[v18,2/3] locale: charmap: fix off-by-one with ranges

Message ID 946054e4f257b2273103c021f49daf7187919a0a.1690133538.git.nabijaczleweli@nabijaczleweli.xyz
State New
Headers
Series [v18,1/3] iconv: __gconv_btwoc_ascii -> __gconv_btowc_ascii |

Checks

Context Check Description
linaro-tcwg-bot/tcwg_glibc_build--master-arm success Testing passed
linaro-tcwg-bot/tcwg_glibc_build--master-aarch64 success Testing passed
linaro-tcwg-bot/tcwg_glibc_check--master-arm success Testing passed
linaro-tcwg-bot/tcwg_glibc_check--master-aarch64 success Testing passed

Commit Message

Ahelenia Ziemiańska July 23, 2023, 5:33 p.m. UTC
  The "current character" bytes array was incremented at the end of the
loop instead of at the beginning, which meant that for ASCII +
  <UDC80>..<UDCFF>  /x80
it would complain about overrunning 0xFF->0x100 when in reality the loop
would've ended just after.

Instead, bump the current character at the start of the loop
(but not the first time, of course),
precisely as many times as there are characters in the range.

Signed-off-by: Ahelenia Ziemiańska <nabijaczleweli@nabijaczleweli.xyz>
---
New patch, trivial and obvious off-by-1.

 locale/programs/charmap.c | 29 ++++++++++++++---------------
 1 file changed, 14 insertions(+), 15 deletions(-)
  

Comments

Bruno Haible July 23, 2023, 7:38 p.m. UTC | #1
наб wrote:
> Instead, bump the current character at the start of the loop
> (but not the first time, of course),
> precisely as many times as there are characters in the range.

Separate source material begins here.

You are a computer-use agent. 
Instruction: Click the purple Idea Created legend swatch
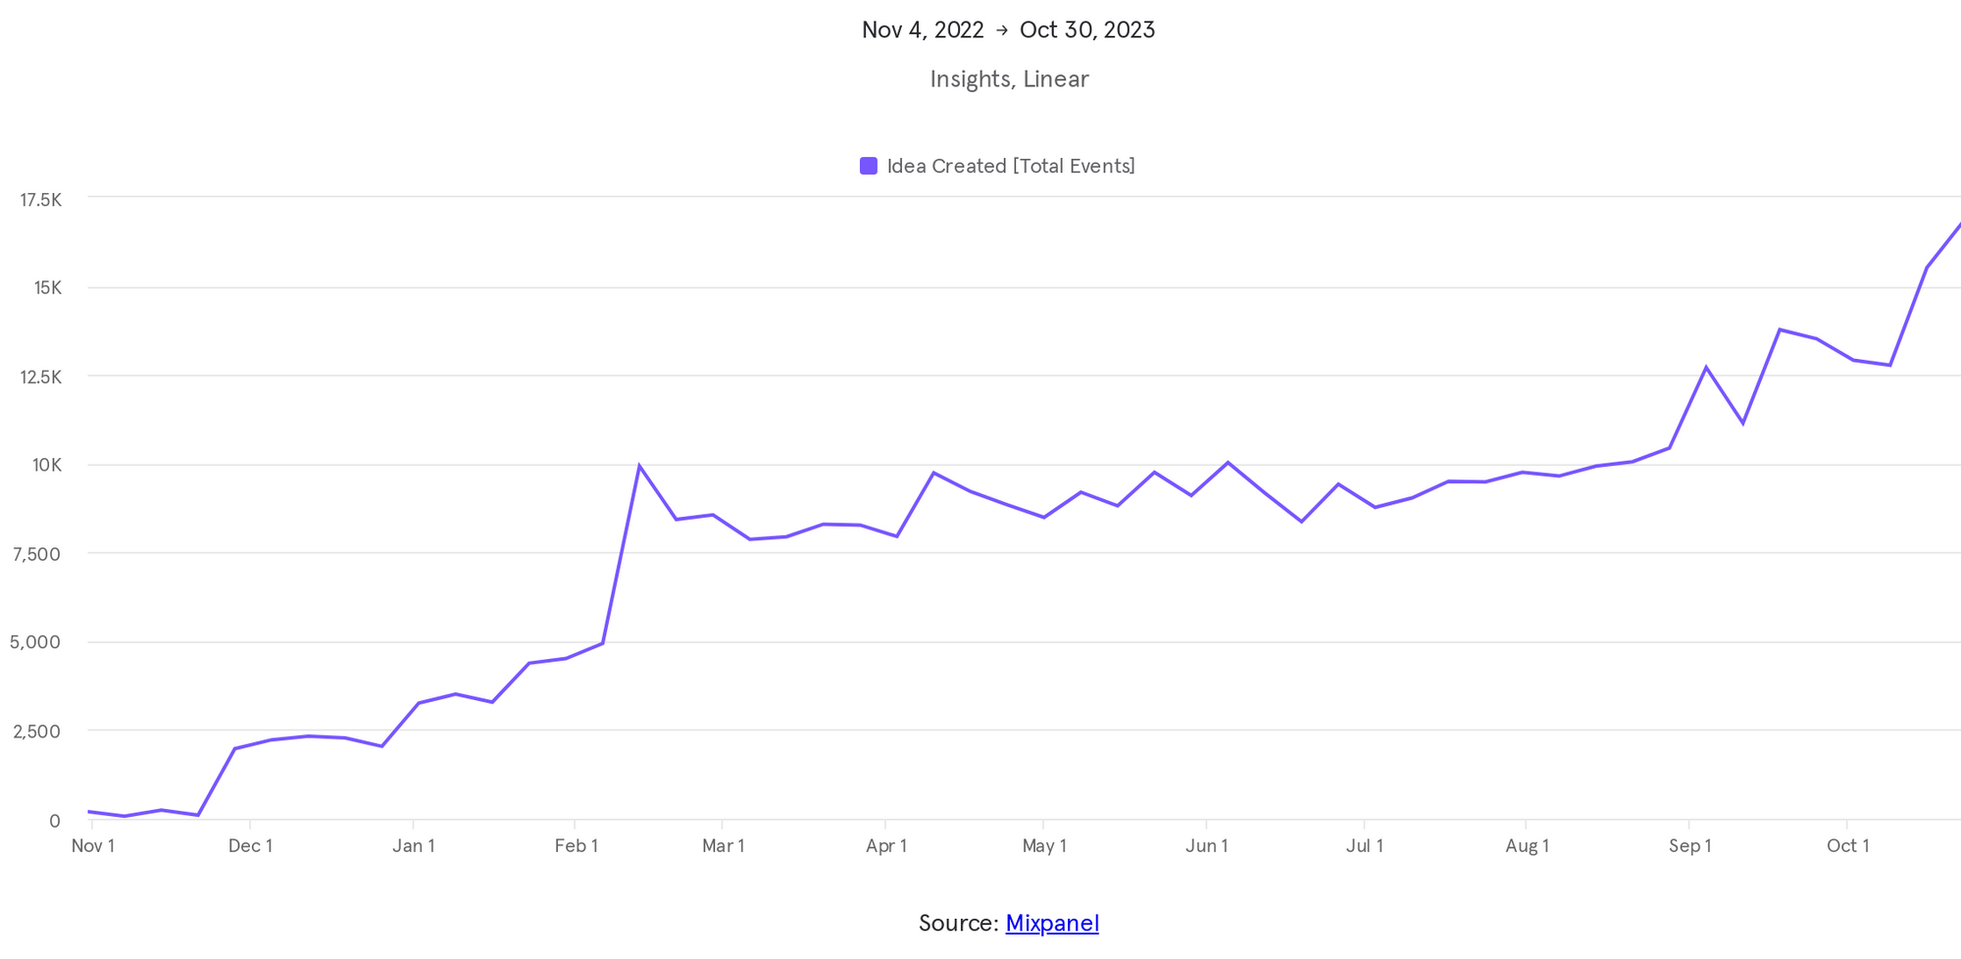tap(868, 166)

Looks good to me. Alternatively, one could leave that piece of code
at the end of the loop and add before it these two lines:

       if (cnt == to_nr)
         break;

I hope no opinion regarding which of the two is "better" code style.

Bruno
  

Patch

diff --git a/locale/programs/charmap.c b/locale/programs/charmap.c
index e4847aa3a0..822239ef11 100644
--- a/locale/programs/charmap.c
+++ b/locale/programs/charmap.c
@@ -1037,6 +1037,20 @@  hexadecimal range format should use only capital characters"));
 
   for (cnt = from_nr; cnt <= to_nr; cnt += step)
     {
+      /* Increment the value in the byte sequence.  */
+      if (cnt != from_nr && ++bytes[nbytes - 1] == '\0')
+	{
+	  int b = nbytes - 2;
+	  do
+	    if (b < 0)
+	      {
+		lr_error (lr,
+			  _("resulting bytes for range not representable."));
+		return;
+	      }
+	  while (++bytes[b--] == 0);
+	}
+
       char *name_end;
       obstack_printf (ob, decimal_ellipsis ? "%.*s%0*d" : "%.*s%0*X",
 		      prefix_len, from, len1 - prefix_len, cnt);
@@ -1079,21 +1093,6 @@  hexadecimal range format should use only capital characters"));
       insert_entry (bt, newp->bytes, nbytes, newp);
       /* Please note we don't examine the return value since it is no error
 	 if we have two definitions for a symbol.  */
-
-      /* Increment the value in the byte sequence.  */
-      if (++bytes[nbytes - 1] == '\0')
-	{
-	  int b = nbytes - 2;
-
-	  do
-	    if (b < 0)
-	      {
-		lr_error (lr,
-			  _("resulting bytes for range not representable."));
-		return;
-	      }
-	  while (++bytes[b--] == 0);
-	}
     }
 }